***** Record extracts *****

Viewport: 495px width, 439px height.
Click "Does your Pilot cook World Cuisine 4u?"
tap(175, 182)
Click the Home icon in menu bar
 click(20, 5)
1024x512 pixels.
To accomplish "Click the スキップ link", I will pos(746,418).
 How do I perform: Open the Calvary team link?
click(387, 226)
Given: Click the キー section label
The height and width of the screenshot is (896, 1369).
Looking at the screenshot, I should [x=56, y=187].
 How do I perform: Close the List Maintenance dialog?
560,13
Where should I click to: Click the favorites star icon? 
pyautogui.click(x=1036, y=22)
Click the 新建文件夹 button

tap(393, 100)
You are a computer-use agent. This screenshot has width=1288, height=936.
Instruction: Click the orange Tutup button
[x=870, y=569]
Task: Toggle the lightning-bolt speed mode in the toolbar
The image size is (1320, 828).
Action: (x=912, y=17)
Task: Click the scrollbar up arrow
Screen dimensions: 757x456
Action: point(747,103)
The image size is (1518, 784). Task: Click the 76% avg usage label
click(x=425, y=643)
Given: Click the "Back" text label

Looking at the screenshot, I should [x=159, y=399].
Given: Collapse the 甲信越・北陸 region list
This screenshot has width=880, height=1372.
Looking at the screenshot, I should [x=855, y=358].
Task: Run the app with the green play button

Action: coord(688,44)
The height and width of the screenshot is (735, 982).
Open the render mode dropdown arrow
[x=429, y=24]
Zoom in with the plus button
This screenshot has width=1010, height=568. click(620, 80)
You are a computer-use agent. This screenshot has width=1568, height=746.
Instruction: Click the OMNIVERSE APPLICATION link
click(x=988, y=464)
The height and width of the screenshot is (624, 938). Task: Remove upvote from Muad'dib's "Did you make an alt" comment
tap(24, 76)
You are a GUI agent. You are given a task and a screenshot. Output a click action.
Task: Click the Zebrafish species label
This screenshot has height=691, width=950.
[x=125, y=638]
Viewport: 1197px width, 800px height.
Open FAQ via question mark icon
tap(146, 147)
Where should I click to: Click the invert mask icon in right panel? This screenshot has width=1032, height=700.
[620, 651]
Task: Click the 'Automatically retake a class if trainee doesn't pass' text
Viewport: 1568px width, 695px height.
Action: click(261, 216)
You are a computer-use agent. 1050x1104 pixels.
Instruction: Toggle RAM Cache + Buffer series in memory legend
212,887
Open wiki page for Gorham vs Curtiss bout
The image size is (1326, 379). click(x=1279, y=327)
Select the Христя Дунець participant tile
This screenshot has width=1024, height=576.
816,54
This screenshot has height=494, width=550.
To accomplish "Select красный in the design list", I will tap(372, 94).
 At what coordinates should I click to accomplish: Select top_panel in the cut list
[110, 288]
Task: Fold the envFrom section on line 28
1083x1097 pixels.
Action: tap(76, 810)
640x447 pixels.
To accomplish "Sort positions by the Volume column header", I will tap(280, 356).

*****

The problem: Using the listing above, please repeat every entry exactly.

Your response:
Viewport: 495px width, 439px height.
Click "Does your Pilot cook World Cuisine 4u?"
tap(175, 182)
Click the Home icon in menu bar
 click(20, 5)
1024x512 pixels.
To accomplish "Click the スキップ link", I will pos(746,418).
 How do I perform: Open the Calvary team link?
click(387, 226)
Given: Click the キー section label
The height and width of the screenshot is (896, 1369).
Looking at the screenshot, I should [x=56, y=187].
 How do I perform: Close the List Maintenance dialog?
560,13
Where should I click to: Click the favorites star icon? 
pyautogui.click(x=1036, y=22)
Click the 新建文件夹 button

tap(393, 100)
You are a computer-use agent. This screenshot has width=1288, height=936.
Instruction: Click the orange Tutup button
[x=870, y=569]
Task: Toggle the lightning-bolt speed mode in the toolbar
The image size is (1320, 828).
Action: (x=912, y=17)
Task: Click the scrollbar up arrow
Screen dimensions: 757x456
Action: point(747,103)
The image size is (1518, 784). Task: Click the 76% avg usage label
click(x=425, y=643)
Given: Click the "Back" text label

Looking at the screenshot, I should [x=159, y=399].
Given: Collapse the 甲信越・北陸 region list
This screenshot has width=880, height=1372.
Looking at the screenshot, I should [x=855, y=358].
Task: Run the app with the green play button

Action: coord(688,44)
The height and width of the screenshot is (735, 982).
Open the render mode dropdown arrow
[x=429, y=24]
Zoom in with the plus button
This screenshot has width=1010, height=568. click(620, 80)
You are a computer-use agent. This screenshot has width=1568, height=746.
Instruction: Click the OMNIVERSE APPLICATION link
click(x=988, y=464)
The height and width of the screenshot is (624, 938). Task: Remove upvote from Muad'dib's "Did you make an alt" comment
tap(24, 76)
You are a GUI agent. You are given a task and a screenshot. Output a click action.
Task: Click the Zebrafish species label
This screenshot has height=691, width=950.
[x=125, y=638]
Viewport: 1197px width, 800px height.
Open FAQ via question mark icon
tap(146, 147)
Where should I click to: Click the invert mask icon in right panel? This screenshot has width=1032, height=700.
[620, 651]
Task: Click the 'Automatically retake a class if trainee doesn't pass' text
Viewport: 1568px width, 695px height.
Action: click(261, 216)
You are a computer-use agent. 1050x1104 pixels.
Instruction: Toggle RAM Cache + Buffer series in memory legend
212,887
Open wiki page for Gorham vs Curtiss bout
The image size is (1326, 379). click(x=1279, y=327)
Select the Христя Дунець participant tile
This screenshot has width=1024, height=576.
816,54
This screenshot has height=494, width=550.
To accomplish "Select красный in the design list", I will tap(372, 94).
 At what coordinates should I click to accomplish: Select top_panel in the cut list
[110, 288]
Task: Fold the envFrom section on line 28
1083x1097 pixels.
Action: tap(76, 810)
640x447 pixels.
To accomplish "Sort positions by the Volume column header", I will tap(280, 356).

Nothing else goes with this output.